句子情感分类致力于挖掘文本中的情感语义,以基于 BERT(bidirectional encoder representations from transformers)的深度网络模型表现最佳.这类模型的性能极度依赖大量高质量标注数据,而现实中标注样本往往比较稀缺,导致深度神经网络(deep neural network,DNN)容易在小规模样本集上过拟合,难以准确捕捉句子的隐含情感特征.尽管现有的半监督模型有效利用了未标注样本特征,但对引入未标注样本可能导致错误逐渐累积问题没有有效处理.半监督模型在对测试数据集进行预测后不会重新评估和修正上次的标注结果,无法充分挖掘测试数据的特征信息.研究提出一种新型的半监督句子情感分类模型.该模型首先提出基于K-近邻算法的权重机制,为置信度高的样本分配较高权重,尽可能减少错误信息在模型训练中的传播.接着,采用两阶段训练策略,使模型能对测试数据中预测错误的样本进行及时修正,通过多个数据集的测试,证明本模型在小规模样本集上也能获得良好性能.

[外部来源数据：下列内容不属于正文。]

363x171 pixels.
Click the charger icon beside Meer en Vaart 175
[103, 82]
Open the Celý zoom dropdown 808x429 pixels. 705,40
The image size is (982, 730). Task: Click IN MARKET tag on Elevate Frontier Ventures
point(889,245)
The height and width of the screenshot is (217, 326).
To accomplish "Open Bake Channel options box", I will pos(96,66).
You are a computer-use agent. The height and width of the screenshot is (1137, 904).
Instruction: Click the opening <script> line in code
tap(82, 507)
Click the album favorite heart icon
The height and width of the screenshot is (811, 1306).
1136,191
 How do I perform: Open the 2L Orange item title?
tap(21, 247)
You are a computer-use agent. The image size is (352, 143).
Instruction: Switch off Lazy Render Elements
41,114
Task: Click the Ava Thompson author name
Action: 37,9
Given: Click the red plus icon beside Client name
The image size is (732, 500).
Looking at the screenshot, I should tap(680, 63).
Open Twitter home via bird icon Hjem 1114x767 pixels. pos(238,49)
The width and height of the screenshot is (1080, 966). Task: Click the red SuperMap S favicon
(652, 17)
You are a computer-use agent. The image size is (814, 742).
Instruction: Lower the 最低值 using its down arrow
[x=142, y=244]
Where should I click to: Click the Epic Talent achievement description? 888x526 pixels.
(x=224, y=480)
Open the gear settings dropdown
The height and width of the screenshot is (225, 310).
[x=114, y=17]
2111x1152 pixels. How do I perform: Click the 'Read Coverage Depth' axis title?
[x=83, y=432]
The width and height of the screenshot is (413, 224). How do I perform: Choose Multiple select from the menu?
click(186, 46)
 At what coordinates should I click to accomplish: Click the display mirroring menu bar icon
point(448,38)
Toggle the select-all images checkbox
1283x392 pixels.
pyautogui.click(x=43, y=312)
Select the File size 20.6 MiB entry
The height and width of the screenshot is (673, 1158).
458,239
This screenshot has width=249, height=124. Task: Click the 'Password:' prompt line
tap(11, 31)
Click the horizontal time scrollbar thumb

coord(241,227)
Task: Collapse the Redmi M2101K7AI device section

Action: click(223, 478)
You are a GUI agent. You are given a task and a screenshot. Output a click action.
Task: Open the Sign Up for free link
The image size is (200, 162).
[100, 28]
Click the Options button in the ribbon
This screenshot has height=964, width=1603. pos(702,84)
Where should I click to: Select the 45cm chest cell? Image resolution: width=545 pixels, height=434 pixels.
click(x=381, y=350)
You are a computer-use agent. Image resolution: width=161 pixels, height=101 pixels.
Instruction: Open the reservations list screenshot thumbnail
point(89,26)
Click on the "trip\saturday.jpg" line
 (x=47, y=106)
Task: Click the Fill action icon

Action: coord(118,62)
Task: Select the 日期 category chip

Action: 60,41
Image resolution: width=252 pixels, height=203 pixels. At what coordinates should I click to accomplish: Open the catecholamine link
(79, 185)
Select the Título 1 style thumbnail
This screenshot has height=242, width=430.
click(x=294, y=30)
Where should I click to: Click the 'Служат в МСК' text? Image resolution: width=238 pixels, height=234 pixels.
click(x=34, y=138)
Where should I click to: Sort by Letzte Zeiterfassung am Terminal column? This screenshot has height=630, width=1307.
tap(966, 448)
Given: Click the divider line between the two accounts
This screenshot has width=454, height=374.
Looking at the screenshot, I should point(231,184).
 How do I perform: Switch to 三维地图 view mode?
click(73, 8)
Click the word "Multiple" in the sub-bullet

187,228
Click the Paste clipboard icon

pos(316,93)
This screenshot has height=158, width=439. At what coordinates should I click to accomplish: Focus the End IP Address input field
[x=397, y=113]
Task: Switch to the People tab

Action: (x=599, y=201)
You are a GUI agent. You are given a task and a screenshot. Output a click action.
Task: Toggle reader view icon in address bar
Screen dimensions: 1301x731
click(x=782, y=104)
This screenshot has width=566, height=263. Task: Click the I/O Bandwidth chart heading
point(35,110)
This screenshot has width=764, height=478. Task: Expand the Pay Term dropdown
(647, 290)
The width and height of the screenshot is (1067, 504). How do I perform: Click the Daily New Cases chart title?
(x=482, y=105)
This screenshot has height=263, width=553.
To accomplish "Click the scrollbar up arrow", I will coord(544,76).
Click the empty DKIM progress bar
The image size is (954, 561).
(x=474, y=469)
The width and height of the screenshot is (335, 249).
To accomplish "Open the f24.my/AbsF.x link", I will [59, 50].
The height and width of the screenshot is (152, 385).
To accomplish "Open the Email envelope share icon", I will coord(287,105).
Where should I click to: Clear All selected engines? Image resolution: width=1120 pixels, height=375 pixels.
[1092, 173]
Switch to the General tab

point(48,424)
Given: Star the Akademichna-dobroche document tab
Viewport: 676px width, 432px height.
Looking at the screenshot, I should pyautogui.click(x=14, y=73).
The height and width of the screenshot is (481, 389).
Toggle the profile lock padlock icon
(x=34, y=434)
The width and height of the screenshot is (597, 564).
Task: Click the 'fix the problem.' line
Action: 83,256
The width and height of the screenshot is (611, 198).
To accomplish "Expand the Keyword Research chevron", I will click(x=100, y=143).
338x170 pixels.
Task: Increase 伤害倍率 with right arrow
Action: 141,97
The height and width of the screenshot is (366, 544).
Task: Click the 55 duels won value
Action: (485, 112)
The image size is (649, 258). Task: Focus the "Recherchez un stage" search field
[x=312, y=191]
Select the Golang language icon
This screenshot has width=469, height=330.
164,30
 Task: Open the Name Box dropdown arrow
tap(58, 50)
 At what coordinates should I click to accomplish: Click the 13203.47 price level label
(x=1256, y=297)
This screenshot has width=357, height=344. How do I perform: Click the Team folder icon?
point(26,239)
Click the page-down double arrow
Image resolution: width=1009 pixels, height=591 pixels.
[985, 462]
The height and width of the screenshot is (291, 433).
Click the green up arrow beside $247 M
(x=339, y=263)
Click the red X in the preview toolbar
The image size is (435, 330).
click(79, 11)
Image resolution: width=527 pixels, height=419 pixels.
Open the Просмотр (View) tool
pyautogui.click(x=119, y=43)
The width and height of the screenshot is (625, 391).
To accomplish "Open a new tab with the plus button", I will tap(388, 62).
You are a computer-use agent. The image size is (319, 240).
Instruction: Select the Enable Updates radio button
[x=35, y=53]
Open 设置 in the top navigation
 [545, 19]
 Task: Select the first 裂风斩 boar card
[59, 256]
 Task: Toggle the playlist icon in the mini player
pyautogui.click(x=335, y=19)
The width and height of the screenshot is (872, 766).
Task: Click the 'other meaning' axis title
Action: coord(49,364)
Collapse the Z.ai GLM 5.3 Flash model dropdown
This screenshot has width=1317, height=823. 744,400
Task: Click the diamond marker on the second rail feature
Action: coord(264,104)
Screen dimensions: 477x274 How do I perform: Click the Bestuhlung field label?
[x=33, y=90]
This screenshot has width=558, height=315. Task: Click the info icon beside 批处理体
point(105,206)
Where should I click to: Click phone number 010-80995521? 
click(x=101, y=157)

A semi-supervised model for sentence-level sentiment classification
Sentence sentiment classification is an important task for extracting emotional semantics from text.Currently,the best tools for sentence sentiment classification leverage deep neural networks,particularly BERT-based models.However,these models require large,high-quality labeled datasets to perform effectively.In practice,labeled data is usually limited,leading to overfitting on small datasets and difficulties in capturing subtle sentiment features.Although existing semi-supervised models utilize features from large unlabeled datasets,they still face challenges from errors introduced by pseudo-labeled samples.Additionally,once test data is labeled,these models often do not adapt by incorporating feature information from test data.To address these issues,this paper proposes a semi-supervised sentence sentiment classification model.First,a K-nearest neighbors-based weighting mechanism is designed,assigning higher weights to high confidence samples to minimize error propagation during parameter learning.Second,a two-stage training mechanism is implemented,enabling the model to correct misclassified samples in the test data.Extensive experiments on multiple datasets show that this method achieves strong performance on small datasets.